Curieusement, la défaite de Denis Coderre me rappelle celle de Winston Churchill ( juillet 1945) et de Charles De Gaule( avril 1969). Comme lui, ces hommes ont été utiles pendant un moment important de l’histoire d’une collectivité; mais ils se sont aliéné l’électorat par la suite, parce qu’ils étaient d’un autre siècle.
À l’opposé, son adversaire, Valérie Plante, fait figure de modernité, de fraicheur, d’écoute et de jeunesse.
2- Un moment féminin
En politique occidentale des temps modernes, il y a ce qu’il convient d’appeler un « moment féminin ». Le contexte ambiant de dénonciation par les femmes des agressions sexuelles a contribué à rendre plus sympathique Valérie Plante et plus antipathique Denis Coderre. Il n’y pouvait pas grand-chose. À la blague, pendant la deuxième partie de la campagne électorale, on a fini par appeler Denis Coderre, « Monsieur bougon », et Valérie Plante, « Madame sourire ». Et dans un contexte social, où plane un doute diffus et imprécis d’agressions sexuelles sur plusieurs hommes puissants; que de voir une jeune femme, belle, souriante et intelligente se lancer dans une improbable course contre un vieux lion comme Denis Coderre, l’électeur s’est surpris à souhaiter l’arrivée d’une femme comme Première citoyenne de la ville, question d’essayer un autre style de gestion. Bref, un « style féminin » de gestion publique .
3- La course à deux
Je l’ai déjà dit, sous son administration, tant par habileté politique que par roublardise politicienne ou de politicard, Denis Coderre a coopté l’opposition en lui offrant des postes dans son conseil exécutif. Résultat? Pendant 4 ans, il a su se donner des coudées franches pour réaliser des projets appréciables, mais aussi des lubies de politicien narcissique (Songez à la commémoration du 375e et de la Formule E).

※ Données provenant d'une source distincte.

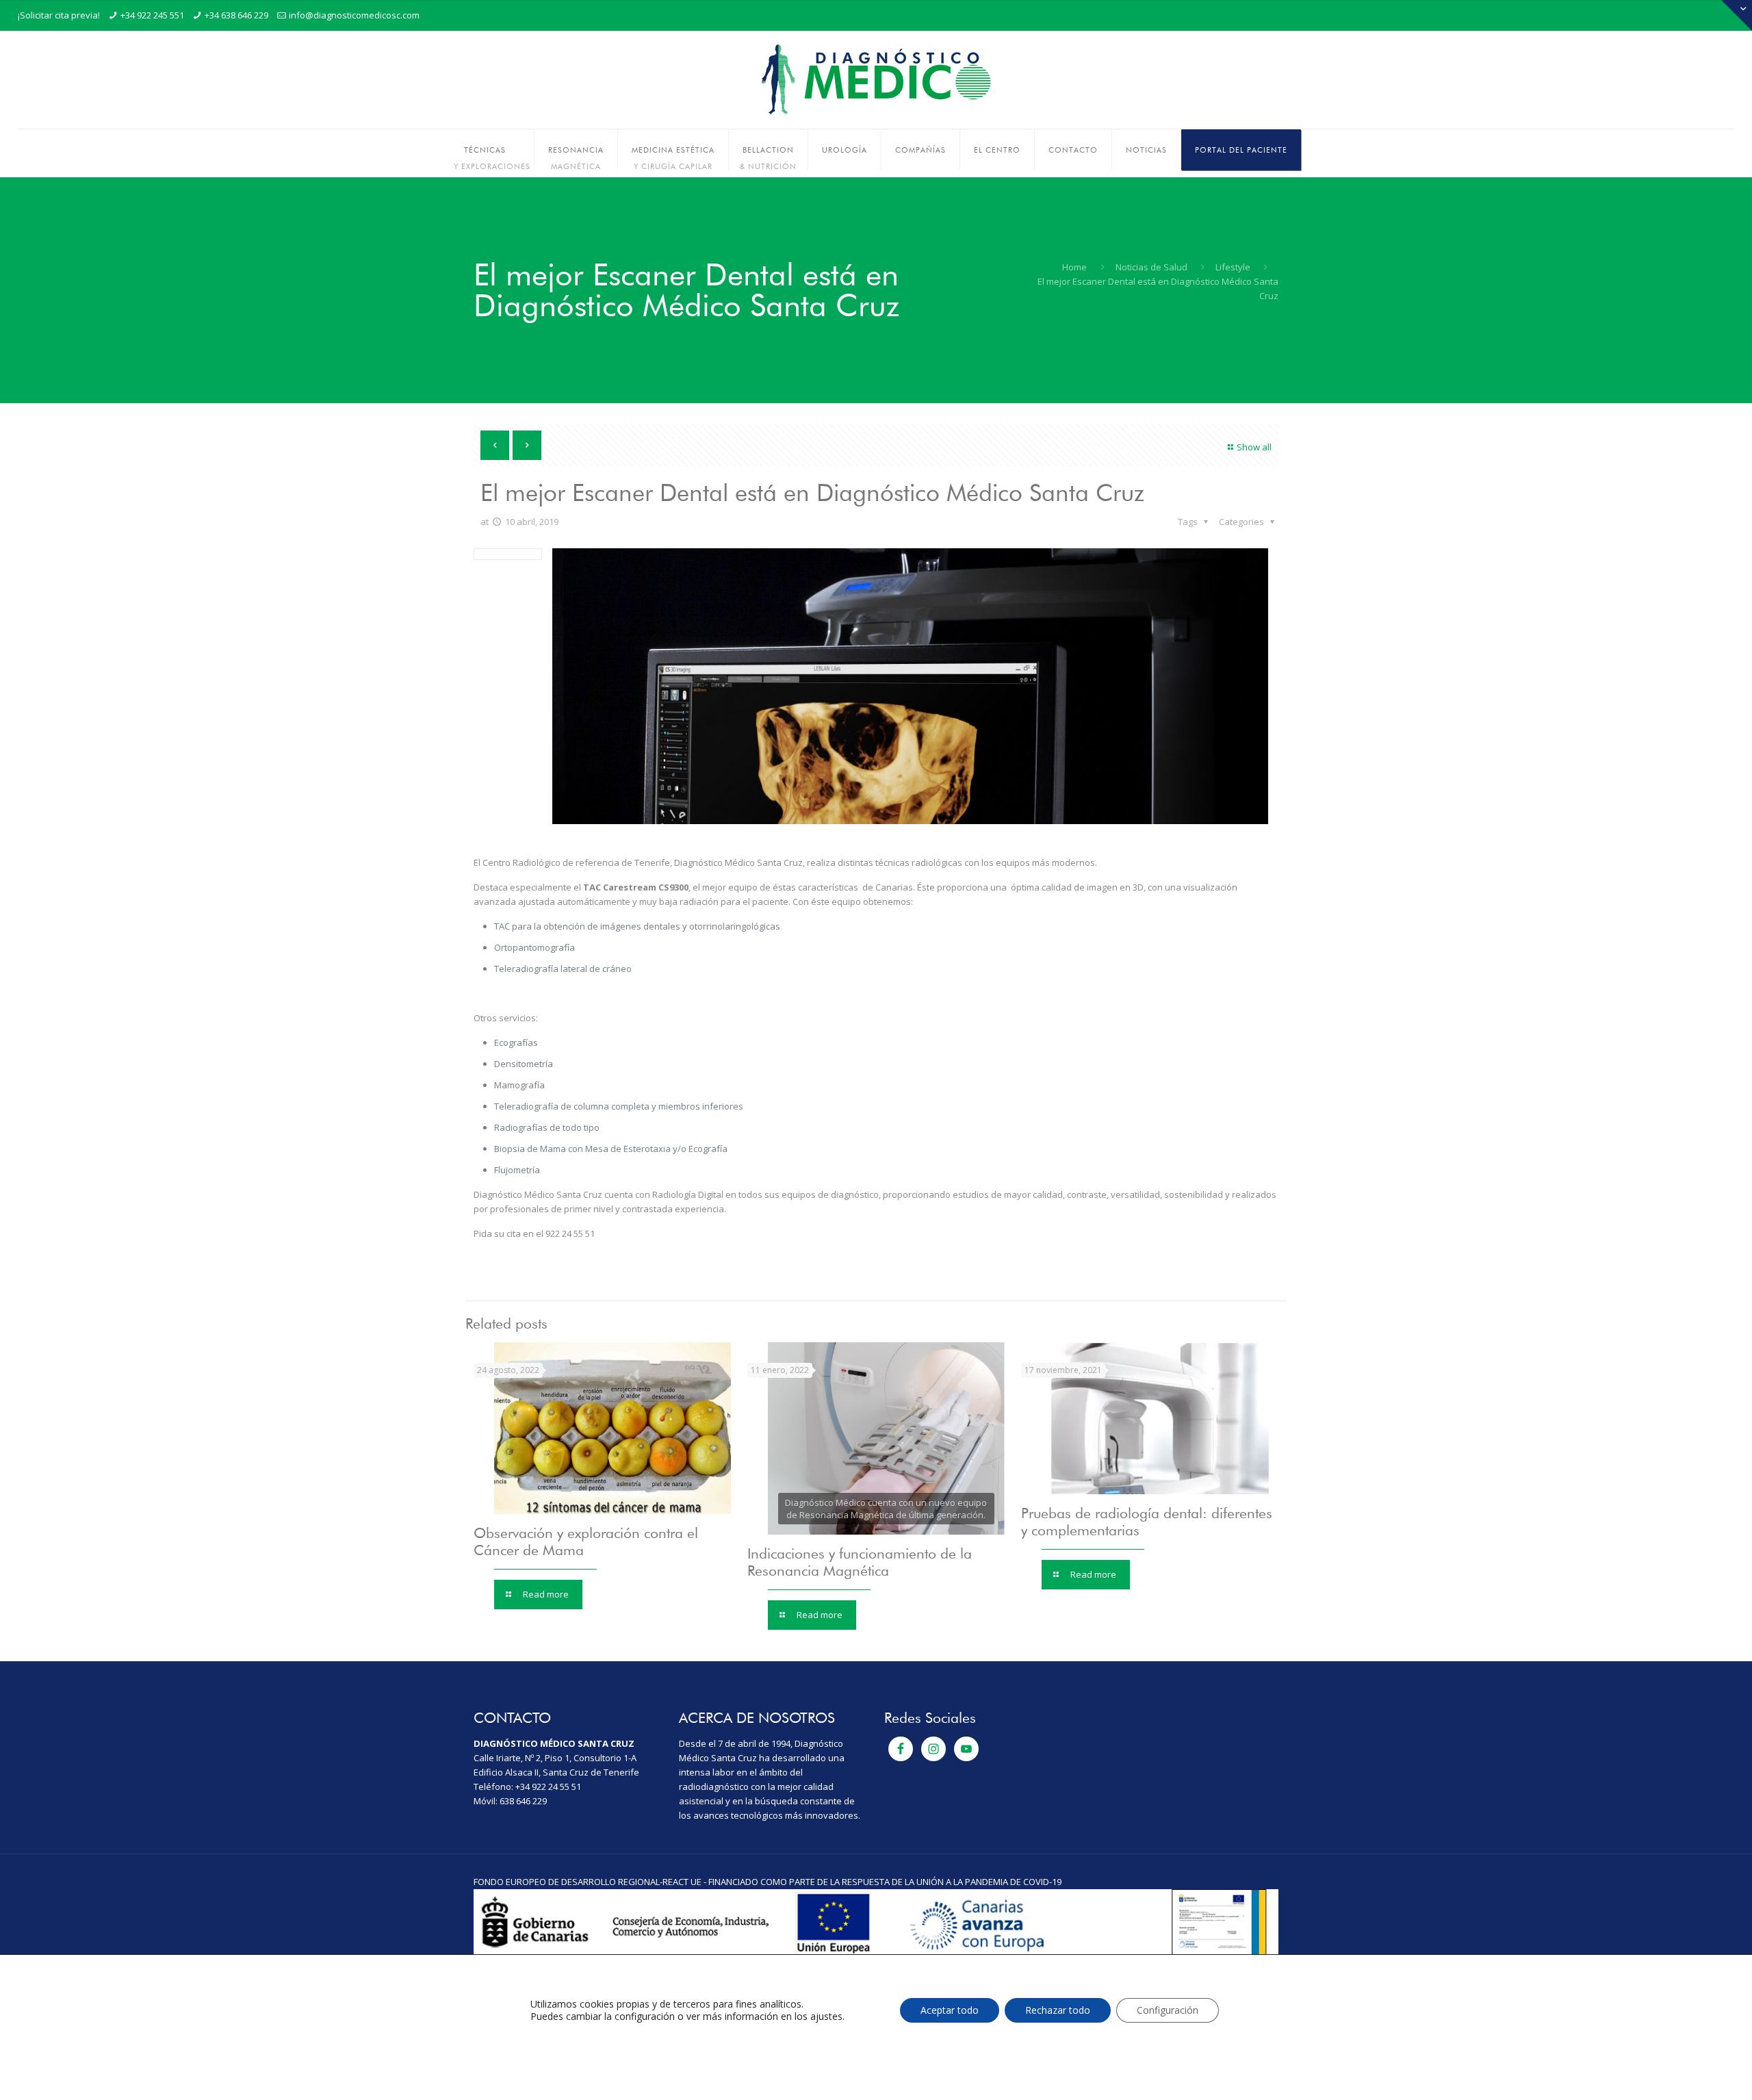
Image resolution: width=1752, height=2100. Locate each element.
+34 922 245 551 (152, 15)
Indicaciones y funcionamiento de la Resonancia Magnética (859, 1562)
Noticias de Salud (1151, 267)
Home (1074, 267)
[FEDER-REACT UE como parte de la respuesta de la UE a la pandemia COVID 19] (876, 1953)
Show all (1254, 447)
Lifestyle (1232, 267)
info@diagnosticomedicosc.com (354, 15)
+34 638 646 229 (236, 15)
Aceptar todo (949, 2009)
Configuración (1167, 2009)
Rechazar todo (1057, 2009)
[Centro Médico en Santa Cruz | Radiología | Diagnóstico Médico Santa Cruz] (876, 80)
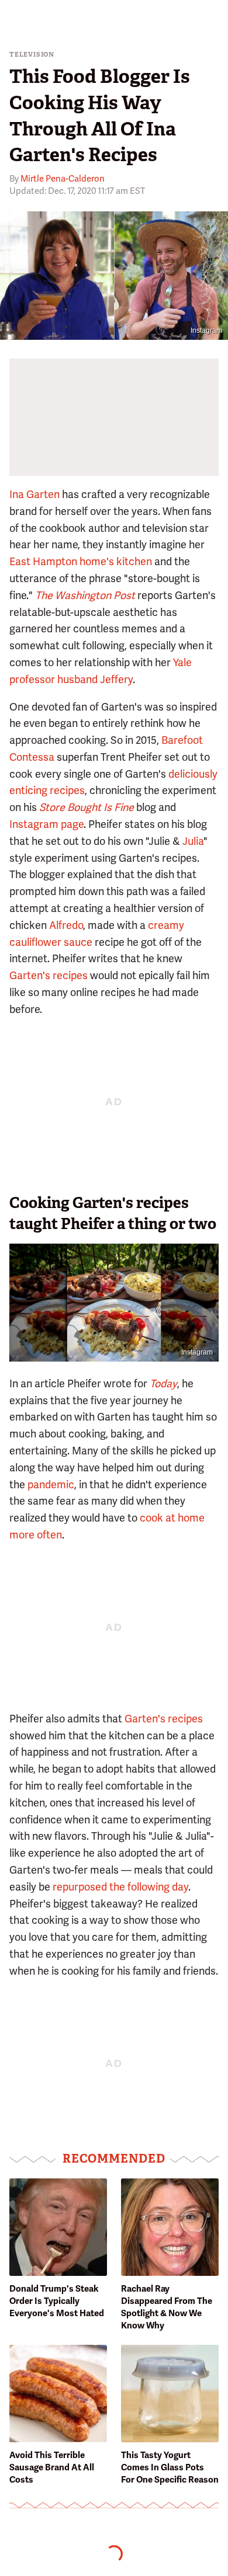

Toutefois, cette tendance politicienne, machiavélique et antidémocratique à réduire l’opposition à une peau de chagrin a fini, par un effet pervers, (l’ironie de l’arroseur arrosé) par favoriser l’émergence de Valérie Plante. Elle était désormais seule contre Denis Coderre. Ce dernier ne pouvait plus compter sur la division des votes de l’opposition (comme en 2013) pour se faufiler jusqu’à sa réélection. Désormais, toute l’insatisfaction contre Coderre était cristallisée en une seule personne: Valérie Plante. La course à deux que Denis Coderre a créée de ses propres mains manichéennes et machiavéliques a favorisé son adversaire.
4-La sous-estimation de l’insatisfaction populaire
Peu importe la grille d’analyse utilisée pour saisir la personnalité de Coderre, il appert qu’il est un narcissique. Il s’aime plus qu’il ne le faut. Il aime s’entendre à la radio et se regarder à la télé. Il est partout. D’où la formule « omnimaire » qui lui colle à la peau. Sauf qu’à force de s’admirer, il en est venu à se créer un univers parallèle, où tout va pour le mieux; à sous-estimer et à banaliser les raisons qui pourraient amener la population à ne plus l’aimer: demi-vérités, mensonges éhontés, ego surdimensionné, cônes orange, des projets pharaoniques, les chiffres décevants et cachés de la saga de la Formule E, incitation indirecte à faire de la filature sur des journalistes, etc. Bref, en tant que narcissique, Denis Coderre, ne comprend pas qu’on ne puisse pas l’aimer. C’est un biais qui obscurcit son jugement et l’empêche d’évaluer justement la grogne dans la population. Avant lui, Néron était aveuglé par sa personnalité narcissique.
À l’opposé, Valérie Plante avait l’air d’être à l’écoute et humble. Or, en politique aussi, l’humilité rapporte! Qu’on se le tienne pour dit!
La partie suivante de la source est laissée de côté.